Your answer should hold all lines of the entries that include the word "agent".

- [Records provided]
##########

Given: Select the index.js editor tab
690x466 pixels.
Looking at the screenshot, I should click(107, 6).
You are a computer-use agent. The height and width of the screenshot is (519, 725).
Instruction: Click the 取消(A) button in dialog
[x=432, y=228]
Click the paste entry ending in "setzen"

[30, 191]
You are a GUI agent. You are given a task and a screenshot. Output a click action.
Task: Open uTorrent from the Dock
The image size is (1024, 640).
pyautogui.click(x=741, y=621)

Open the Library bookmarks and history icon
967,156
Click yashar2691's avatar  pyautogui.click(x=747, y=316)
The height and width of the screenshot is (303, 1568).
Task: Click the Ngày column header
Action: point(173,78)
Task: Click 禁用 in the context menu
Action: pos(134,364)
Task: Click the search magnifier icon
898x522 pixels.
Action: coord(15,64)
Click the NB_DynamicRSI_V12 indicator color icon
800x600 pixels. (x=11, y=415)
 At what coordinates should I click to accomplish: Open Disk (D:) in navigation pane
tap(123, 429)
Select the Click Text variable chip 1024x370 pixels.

##########

- [Your response]
You are a computer-use agent. The height and width of the screenshot is (519, 725).
You are a GUI agent. You are given a task and a screenshot. Output a click action.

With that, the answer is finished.